What the exercise asks: In full and without alteration, return the records below.

Data provided:
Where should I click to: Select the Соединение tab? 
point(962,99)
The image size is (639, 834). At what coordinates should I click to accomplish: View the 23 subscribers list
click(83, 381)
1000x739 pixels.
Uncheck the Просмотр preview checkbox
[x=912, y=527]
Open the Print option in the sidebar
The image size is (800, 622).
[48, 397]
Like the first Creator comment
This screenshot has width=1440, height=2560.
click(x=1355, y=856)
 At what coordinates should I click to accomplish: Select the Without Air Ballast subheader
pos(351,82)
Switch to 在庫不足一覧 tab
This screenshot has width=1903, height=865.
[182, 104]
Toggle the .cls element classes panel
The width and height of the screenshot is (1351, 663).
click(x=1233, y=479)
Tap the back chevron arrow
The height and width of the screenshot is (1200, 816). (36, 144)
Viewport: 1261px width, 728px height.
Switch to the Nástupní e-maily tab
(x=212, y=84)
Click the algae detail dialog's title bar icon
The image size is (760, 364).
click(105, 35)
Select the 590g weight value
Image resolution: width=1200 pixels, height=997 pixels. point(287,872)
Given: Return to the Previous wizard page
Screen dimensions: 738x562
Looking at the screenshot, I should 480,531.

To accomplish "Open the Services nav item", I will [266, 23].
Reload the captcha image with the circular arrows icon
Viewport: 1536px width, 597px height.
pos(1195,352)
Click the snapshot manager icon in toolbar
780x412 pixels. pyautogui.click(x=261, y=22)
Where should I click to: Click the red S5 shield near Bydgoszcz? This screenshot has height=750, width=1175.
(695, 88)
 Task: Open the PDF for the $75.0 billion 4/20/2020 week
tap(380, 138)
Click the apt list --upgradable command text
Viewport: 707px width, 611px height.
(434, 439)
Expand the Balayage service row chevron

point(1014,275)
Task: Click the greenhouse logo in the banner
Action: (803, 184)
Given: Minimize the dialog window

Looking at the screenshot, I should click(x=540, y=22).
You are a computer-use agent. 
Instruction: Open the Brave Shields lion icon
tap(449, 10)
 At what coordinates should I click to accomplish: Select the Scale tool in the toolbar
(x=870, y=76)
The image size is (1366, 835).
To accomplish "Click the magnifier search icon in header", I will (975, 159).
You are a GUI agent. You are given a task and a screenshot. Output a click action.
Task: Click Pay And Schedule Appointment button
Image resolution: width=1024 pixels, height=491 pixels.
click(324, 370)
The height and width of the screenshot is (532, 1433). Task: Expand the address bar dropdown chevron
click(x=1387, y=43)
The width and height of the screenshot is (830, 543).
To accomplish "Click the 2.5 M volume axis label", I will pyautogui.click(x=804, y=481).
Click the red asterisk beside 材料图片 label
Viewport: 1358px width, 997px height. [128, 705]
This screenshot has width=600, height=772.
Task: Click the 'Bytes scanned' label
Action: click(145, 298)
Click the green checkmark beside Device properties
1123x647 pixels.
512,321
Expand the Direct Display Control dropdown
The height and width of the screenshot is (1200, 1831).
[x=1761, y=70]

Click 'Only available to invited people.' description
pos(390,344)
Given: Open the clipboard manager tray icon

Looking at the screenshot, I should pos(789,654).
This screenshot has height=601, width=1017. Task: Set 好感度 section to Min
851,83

Finished exercise:
Where should I click to: Select the Соединение tab? 
point(962,99)
The image size is (639, 834). At what coordinates should I click to accomplish: View the 23 subscribers list
click(83, 381)
1000x739 pixels.
Uncheck the Просмотр preview checkbox
[x=912, y=527]
Open the Print option in the sidebar
The image size is (800, 622).
[48, 397]
Like the first Creator comment
This screenshot has width=1440, height=2560.
click(x=1355, y=856)
 At what coordinates should I click to accomplish: Select the Without Air Ballast subheader
pos(351,82)
Switch to 在庫不足一覧 tab
This screenshot has width=1903, height=865.
[182, 104]
Toggle the .cls element classes panel
The width and height of the screenshot is (1351, 663).
click(x=1233, y=479)
Tap the back chevron arrow
The height and width of the screenshot is (1200, 816). (36, 144)
Viewport: 1261px width, 728px height.
Switch to the Nástupní e-maily tab
(x=212, y=84)
Click the algae detail dialog's title bar icon
The image size is (760, 364).
click(105, 35)
Select the 590g weight value
Image resolution: width=1200 pixels, height=997 pixels. point(287,872)
Given: Return to the Previous wizard page
Screen dimensions: 738x562
Looking at the screenshot, I should 480,531.

To accomplish "Open the Services nav item", I will [266, 23].
Reload the captcha image with the circular arrows icon
Viewport: 1536px width, 597px height.
pos(1195,352)
Click the snapshot manager icon in toolbar
780x412 pixels. pyautogui.click(x=261, y=22)
Where should I click to: Click the red S5 shield near Bydgoszcz? This screenshot has height=750, width=1175.
(695, 88)
 Task: Open the PDF for the $75.0 billion 4/20/2020 week
tap(380, 138)
Click the apt list --upgradable command text
Viewport: 707px width, 611px height.
(434, 439)
Expand the Balayage service row chevron

point(1014,275)
Task: Click the greenhouse logo in the banner
Action: (803, 184)
Given: Minimize the dialog window

Looking at the screenshot, I should click(x=540, y=22).
You are a computer-use agent. 
Instruction: Open the Brave Shields lion icon
tap(449, 10)
 At what coordinates should I click to accomplish: Select the Scale tool in the toolbar
(x=870, y=76)
The image size is (1366, 835).
To accomplish "Click the magnifier search icon in header", I will (975, 159).
You are a GUI agent. You are given a task and a screenshot. Output a click action.
Task: Click Pay And Schedule Appointment button
Image resolution: width=1024 pixels, height=491 pixels.
click(324, 370)
The height and width of the screenshot is (532, 1433). Task: Expand the address bar dropdown chevron
click(x=1387, y=43)
The width and height of the screenshot is (830, 543).
To accomplish "Click the 2.5 M volume axis label", I will pyautogui.click(x=804, y=481).
Click the red asterisk beside 材料图片 label
Viewport: 1358px width, 997px height. [128, 705]
This screenshot has width=600, height=772.
Task: Click the 'Bytes scanned' label
Action: click(145, 298)
Click the green checkmark beside Device properties
1123x647 pixels.
512,321
Expand the Direct Display Control dropdown
The height and width of the screenshot is (1200, 1831).
[x=1761, y=70]

Click 'Only available to invited people.' description
pos(390,344)
Given: Open the clipboard manager tray icon

Looking at the screenshot, I should pos(789,654).
This screenshot has height=601, width=1017. Task: Set 好感度 section to Min
851,83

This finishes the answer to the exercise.